Stored data entries
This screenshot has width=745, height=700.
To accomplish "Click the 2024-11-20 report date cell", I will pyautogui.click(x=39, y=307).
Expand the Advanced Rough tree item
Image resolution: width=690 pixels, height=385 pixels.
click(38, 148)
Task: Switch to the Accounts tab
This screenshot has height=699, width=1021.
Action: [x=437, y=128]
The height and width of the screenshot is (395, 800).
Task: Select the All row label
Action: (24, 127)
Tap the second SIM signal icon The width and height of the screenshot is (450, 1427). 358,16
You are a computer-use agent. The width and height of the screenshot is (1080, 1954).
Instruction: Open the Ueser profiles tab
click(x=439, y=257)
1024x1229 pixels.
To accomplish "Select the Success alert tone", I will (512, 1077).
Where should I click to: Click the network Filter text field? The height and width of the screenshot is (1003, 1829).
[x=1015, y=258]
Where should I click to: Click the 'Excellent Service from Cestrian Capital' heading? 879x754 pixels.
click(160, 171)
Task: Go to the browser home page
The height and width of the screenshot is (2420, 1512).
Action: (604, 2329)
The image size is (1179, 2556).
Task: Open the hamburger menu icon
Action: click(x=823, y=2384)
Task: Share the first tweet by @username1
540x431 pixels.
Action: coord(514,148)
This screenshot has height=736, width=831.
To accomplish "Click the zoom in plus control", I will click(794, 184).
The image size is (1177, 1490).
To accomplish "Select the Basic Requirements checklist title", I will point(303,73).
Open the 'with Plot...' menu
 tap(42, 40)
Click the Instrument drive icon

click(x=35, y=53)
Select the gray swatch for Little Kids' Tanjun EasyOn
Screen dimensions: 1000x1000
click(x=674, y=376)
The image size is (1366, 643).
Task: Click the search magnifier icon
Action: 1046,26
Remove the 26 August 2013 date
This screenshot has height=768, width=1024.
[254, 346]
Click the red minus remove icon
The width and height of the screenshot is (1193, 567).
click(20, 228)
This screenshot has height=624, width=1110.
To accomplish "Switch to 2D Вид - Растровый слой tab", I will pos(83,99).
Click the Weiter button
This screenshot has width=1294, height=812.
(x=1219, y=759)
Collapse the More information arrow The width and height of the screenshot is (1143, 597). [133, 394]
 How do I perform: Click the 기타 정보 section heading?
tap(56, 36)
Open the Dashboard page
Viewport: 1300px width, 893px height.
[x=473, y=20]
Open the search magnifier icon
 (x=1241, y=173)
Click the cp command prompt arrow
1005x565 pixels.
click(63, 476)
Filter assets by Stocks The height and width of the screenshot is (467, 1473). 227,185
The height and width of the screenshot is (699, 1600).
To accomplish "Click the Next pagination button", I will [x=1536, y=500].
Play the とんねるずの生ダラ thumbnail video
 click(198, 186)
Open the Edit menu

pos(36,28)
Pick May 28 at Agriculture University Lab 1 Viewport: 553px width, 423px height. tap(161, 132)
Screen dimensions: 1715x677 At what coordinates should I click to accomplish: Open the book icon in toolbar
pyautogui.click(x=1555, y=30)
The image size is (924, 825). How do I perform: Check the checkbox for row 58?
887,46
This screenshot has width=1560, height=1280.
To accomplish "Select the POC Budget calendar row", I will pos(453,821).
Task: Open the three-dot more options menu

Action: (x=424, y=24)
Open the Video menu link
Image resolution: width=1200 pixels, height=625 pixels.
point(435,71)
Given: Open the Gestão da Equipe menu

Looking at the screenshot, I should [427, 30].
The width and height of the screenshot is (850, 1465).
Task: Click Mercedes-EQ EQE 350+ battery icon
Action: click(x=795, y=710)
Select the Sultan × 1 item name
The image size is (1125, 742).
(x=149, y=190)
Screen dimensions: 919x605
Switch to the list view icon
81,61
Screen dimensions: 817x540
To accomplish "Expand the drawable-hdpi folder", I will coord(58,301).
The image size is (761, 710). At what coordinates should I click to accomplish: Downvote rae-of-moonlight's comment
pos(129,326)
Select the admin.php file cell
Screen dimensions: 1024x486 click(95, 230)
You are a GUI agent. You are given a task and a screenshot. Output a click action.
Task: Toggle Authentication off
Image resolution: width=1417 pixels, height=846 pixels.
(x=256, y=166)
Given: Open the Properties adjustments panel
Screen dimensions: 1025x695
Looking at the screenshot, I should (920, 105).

Problem
Write the records out precisely, omitting nothing.

Task response
This screenshot has width=745, height=700.
To accomplish "Click the 2024-11-20 report date cell", I will pyautogui.click(x=39, y=307).
Expand the Advanced Rough tree item
Image resolution: width=690 pixels, height=385 pixels.
click(38, 148)
Task: Switch to the Accounts tab
This screenshot has height=699, width=1021.
Action: [x=437, y=128]
The height and width of the screenshot is (395, 800).
Task: Select the All row label
Action: (24, 127)
Tap the second SIM signal icon The width and height of the screenshot is (450, 1427). 358,16
You are a computer-use agent. The width and height of the screenshot is (1080, 1954).
Instruction: Open the Ueser profiles tab
click(x=439, y=257)
1024x1229 pixels.
To accomplish "Select the Success alert tone", I will (512, 1077).
Where should I click to: Click the network Filter text field? The height and width of the screenshot is (1003, 1829).
[x=1015, y=258]
Where should I click to: Click the 'Excellent Service from Cestrian Capital' heading? 879x754 pixels.
click(160, 171)
Task: Go to the browser home page
The height and width of the screenshot is (2420, 1512).
Action: (604, 2329)
The image size is (1179, 2556).
Task: Open the hamburger menu icon
Action: click(x=823, y=2384)
Task: Share the first tweet by @username1
540x431 pixels.
Action: coord(514,148)
This screenshot has height=736, width=831.
To accomplish "Click the zoom in plus control", I will click(794, 184).
The image size is (1177, 1490).
To accomplish "Select the Basic Requirements checklist title", I will point(303,73).
Open the 'with Plot...' menu
 tap(42, 40)
Click the Instrument drive icon

click(x=35, y=53)
Select the gray swatch for Little Kids' Tanjun EasyOn
Screen dimensions: 1000x1000
click(x=674, y=376)
The image size is (1366, 643).
Task: Click the search magnifier icon
Action: 1046,26
Remove the 26 August 2013 date
This screenshot has height=768, width=1024.
[254, 346]
Click the red minus remove icon
The width and height of the screenshot is (1193, 567).
click(20, 228)
This screenshot has height=624, width=1110.
To accomplish "Switch to 2D Вид - Растровый слой tab", I will pos(83,99).
Click the Weiter button
This screenshot has width=1294, height=812.
(x=1219, y=759)
Collapse the More information arrow The width and height of the screenshot is (1143, 597). [133, 394]
 How do I perform: Click the 기타 정보 section heading?
tap(56, 36)
Open the Dashboard page
Viewport: 1300px width, 893px height.
[x=473, y=20]
Open the search magnifier icon
 (x=1241, y=173)
Click the cp command prompt arrow
1005x565 pixels.
click(63, 476)
Filter assets by Stocks The height and width of the screenshot is (467, 1473). 227,185
The height and width of the screenshot is (699, 1600).
To accomplish "Click the Next pagination button", I will [x=1536, y=500].
Play the とんねるずの生ダラ thumbnail video
 click(198, 186)
Open the Edit menu

pos(36,28)
Pick May 28 at Agriculture University Lab 1 Viewport: 553px width, 423px height. tap(161, 132)
Screen dimensions: 1715x677 At what coordinates should I click to accomplish: Open the book icon in toolbar
pyautogui.click(x=1555, y=30)
The image size is (924, 825). How do I perform: Check the checkbox for row 58?
887,46
This screenshot has width=1560, height=1280.
To accomplish "Select the POC Budget calendar row", I will pos(453,821).
Task: Open the three-dot more options menu

Action: (x=424, y=24)
Open the Video menu link
Image resolution: width=1200 pixels, height=625 pixels.
point(435,71)
Given: Open the Gestão da Equipe menu

Looking at the screenshot, I should [427, 30].
The width and height of the screenshot is (850, 1465).
Task: Click Mercedes-EQ EQE 350+ battery icon
Action: click(x=795, y=710)
Select the Sultan × 1 item name
The image size is (1125, 742).
(x=149, y=190)
Screen dimensions: 919x605
Switch to the list view icon
81,61
Screen dimensions: 817x540
To accomplish "Expand the drawable-hdpi folder", I will coord(58,301).
The image size is (761, 710). At what coordinates should I click to accomplish: Downvote rae-of-moonlight's comment
pos(129,326)
Select the admin.php file cell
Screen dimensions: 1024x486 click(95, 230)
You are a GUI agent. You are given a task and a screenshot. Output a click action.
Task: Toggle Authentication off
Image resolution: width=1417 pixels, height=846 pixels.
(x=256, y=166)
Given: Open the Properties adjustments panel
Screen dimensions: 1025x695
Looking at the screenshot, I should (920, 105).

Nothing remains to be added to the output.